A national museum showcasing the internationally known and celebrated work of a local artist is opening soon in Danville.
Following a ribbon cutting at 1 p.m. on Friday, Nov. 3, the GLASS National Art Museum officially opens to the public on Saturday, Nov. 4. The world-class venue is anchored by the permanent collection of long-time Danville resident, hot glass master of color Stephen Rolfe Powell, and is a showcase for contemporary art glass.
The museum is the culmination of a dream to preserve the legacy of Powell in tandem with an expansion project at the Art Center of the Bluegrass in celebration of its 20th anniversary and a mission to elevate the profile of Danville’s glass culture.
“Through GLASS National Art Museum, our vision is to expand the Art Center’s dynamic and inclusive arts community while preserving the extensive artistic legacy of Stephen Rolfe Powell,” said Niki Kinkade, executive director. “We hope to attract visitors from around the state and glass enthusiasts from around the world.”
Already some 30,000 people find their way each year to the Art Center, considered the hub of central Kentucky’s art scene. With the opening of GLASS, the museum and the city anticipate that glass artists, glass art enthusiasts and scholars and art lovers in general will put Danville on their bucket list.
GLASS will fill the 12,600-square-foot building where the Art Center has been located for the past 20 years, with three galleries devoted to showcasing the creativity of preeminent contemporary glass artists, including Powell, trailblazing glass artist Dale Chihuly, Venice-born glass artist, “Maestro” Lino Tagliapietra, and others.
Works from the museum’s permanent glass works collection will be displayed in the gallery space on the main floor.
“The upstairs hallway gallery will be an education space, including a timeline of the American Studio Glass Movement and how Stephen Powell fits into it,” said Kinkade.
The third gallery will highlight works from the Art Center’s permanent glass collection as well as rotating exhibitions from both regional and national glass artists.
“It is a large, sunlit space that juxtaposes nicely with the darkly painted gallery space upstairs, which offers a contrasting lighting environment for a more intimate experience with the glasswork,” said Kinkade, noting the space will act as a rotating gallery featuring glass artists from across the country. “The first exhibit in this gallery will be blown glass works from Powell’s ‘Echo’ series.”
Powell graduated from Centre College in 1974 and began teaching at his alma mater in 1983. Two years later, he founded and built the glassblowing program. Eventually Powell designed and completed a state-of-the-art glass studio, which Centre opened in 1998 as part of its new Jones Visual Arts Center.

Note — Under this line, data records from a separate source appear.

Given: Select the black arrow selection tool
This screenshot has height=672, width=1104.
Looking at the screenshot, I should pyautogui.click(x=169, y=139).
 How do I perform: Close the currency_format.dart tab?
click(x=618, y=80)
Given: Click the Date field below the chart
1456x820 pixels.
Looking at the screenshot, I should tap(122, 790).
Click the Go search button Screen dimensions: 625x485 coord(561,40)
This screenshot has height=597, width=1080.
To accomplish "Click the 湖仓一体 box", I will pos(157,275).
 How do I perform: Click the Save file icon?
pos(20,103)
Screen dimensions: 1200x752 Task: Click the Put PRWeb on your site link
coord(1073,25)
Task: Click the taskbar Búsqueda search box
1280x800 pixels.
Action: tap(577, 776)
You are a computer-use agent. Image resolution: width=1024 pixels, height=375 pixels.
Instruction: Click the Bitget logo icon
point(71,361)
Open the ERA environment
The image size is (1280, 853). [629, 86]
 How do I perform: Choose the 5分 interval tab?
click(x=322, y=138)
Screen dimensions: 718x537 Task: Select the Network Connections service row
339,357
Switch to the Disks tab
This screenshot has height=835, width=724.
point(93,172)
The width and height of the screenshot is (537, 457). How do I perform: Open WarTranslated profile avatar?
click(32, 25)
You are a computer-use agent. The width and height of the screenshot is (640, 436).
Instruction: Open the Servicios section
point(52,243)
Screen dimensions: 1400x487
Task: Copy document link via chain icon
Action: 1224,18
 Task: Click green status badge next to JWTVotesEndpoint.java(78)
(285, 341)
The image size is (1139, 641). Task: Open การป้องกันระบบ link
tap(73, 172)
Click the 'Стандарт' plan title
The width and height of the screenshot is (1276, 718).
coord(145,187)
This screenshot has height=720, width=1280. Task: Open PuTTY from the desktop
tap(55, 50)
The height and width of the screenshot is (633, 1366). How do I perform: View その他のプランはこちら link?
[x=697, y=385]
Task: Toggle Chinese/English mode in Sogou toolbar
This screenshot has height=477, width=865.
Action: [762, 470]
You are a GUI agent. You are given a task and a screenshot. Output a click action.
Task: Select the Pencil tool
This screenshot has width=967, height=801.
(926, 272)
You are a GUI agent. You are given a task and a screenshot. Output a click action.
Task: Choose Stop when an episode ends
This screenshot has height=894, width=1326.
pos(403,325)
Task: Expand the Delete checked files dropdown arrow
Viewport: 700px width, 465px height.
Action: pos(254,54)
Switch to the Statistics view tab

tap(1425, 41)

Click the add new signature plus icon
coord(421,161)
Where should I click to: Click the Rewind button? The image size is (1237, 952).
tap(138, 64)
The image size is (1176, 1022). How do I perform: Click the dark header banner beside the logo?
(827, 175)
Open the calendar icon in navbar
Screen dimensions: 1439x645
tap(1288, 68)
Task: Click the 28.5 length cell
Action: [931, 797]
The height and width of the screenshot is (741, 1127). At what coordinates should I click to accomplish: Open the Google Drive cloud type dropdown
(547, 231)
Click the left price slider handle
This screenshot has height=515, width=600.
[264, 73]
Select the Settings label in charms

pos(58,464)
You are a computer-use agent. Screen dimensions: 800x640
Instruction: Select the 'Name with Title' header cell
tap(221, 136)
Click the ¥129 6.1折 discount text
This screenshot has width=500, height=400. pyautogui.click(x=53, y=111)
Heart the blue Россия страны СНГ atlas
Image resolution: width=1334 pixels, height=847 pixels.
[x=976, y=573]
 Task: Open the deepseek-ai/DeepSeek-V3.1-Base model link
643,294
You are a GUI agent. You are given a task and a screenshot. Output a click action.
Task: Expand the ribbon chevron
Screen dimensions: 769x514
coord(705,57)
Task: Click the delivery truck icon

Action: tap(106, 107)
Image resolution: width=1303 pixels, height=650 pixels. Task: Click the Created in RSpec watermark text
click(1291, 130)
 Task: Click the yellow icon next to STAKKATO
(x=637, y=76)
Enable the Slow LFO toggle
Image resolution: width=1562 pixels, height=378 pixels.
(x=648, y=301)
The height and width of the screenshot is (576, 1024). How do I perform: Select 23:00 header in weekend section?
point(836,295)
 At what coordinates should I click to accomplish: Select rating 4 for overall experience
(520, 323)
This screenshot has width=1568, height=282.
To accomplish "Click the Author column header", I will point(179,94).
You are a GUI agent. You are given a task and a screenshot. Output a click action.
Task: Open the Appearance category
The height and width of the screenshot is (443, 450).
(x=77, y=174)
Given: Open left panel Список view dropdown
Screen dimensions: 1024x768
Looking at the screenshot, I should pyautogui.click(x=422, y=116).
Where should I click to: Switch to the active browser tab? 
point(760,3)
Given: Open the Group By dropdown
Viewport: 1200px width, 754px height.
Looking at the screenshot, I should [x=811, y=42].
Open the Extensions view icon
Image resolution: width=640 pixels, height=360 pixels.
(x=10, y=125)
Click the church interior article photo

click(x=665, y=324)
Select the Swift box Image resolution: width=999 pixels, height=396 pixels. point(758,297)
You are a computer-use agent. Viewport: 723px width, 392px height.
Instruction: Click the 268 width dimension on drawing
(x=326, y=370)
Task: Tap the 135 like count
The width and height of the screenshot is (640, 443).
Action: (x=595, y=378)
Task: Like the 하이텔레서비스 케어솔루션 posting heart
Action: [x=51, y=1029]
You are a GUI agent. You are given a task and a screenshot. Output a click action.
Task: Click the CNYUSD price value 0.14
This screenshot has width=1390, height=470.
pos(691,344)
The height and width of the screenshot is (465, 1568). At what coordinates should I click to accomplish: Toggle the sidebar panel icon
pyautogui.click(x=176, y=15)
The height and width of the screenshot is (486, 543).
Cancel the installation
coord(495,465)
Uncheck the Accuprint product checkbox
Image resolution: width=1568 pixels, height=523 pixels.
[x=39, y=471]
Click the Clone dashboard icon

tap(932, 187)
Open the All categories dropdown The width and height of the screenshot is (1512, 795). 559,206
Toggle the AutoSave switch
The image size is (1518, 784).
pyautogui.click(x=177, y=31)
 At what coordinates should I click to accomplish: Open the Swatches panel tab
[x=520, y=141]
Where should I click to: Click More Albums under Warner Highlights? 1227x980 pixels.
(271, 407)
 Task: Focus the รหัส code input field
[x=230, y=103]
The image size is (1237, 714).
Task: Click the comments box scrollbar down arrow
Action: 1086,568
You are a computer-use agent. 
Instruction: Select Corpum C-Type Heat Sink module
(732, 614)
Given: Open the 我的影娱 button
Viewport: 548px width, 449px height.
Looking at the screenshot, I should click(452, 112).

The artist and instructor became one of the most prominent and influential figures in glass art, an internationally acclaimed artist who worked in Russia, Ukraine, Australia, New Zealand and Japan, and demonstrated at multiple Glass Art Society Conferences, as well as the 2002 Winter Olympics in Salt Lake City. His glassworks are in the collections at New York’s Corning Museum of Glass; Norfolk, VA’s Chrysler Museum, the Boston Museum of Fine Arts in Massachusetts and the Smithsonian American Art Museum in Washington, D.C., among others. Powell died in 2019.
In addition to its gallery spaces, the GLASS National Art Museum plans for the Murrini Café to open this fall/winter, named for the Italian term for colored patterns or images made in glass and offering a menu of small plates, salads, charcuterie and sweets, wine and specialty beverages and, on Tuesdays, Afternoon Tea. In 2024, the museum plans to establish a Glassblowing Studio that will include educational programming. Already open is Fern Curated Gifts, a treasure trove for artisan-made works from jewelry to woven textiles, plus books, house plants and other items.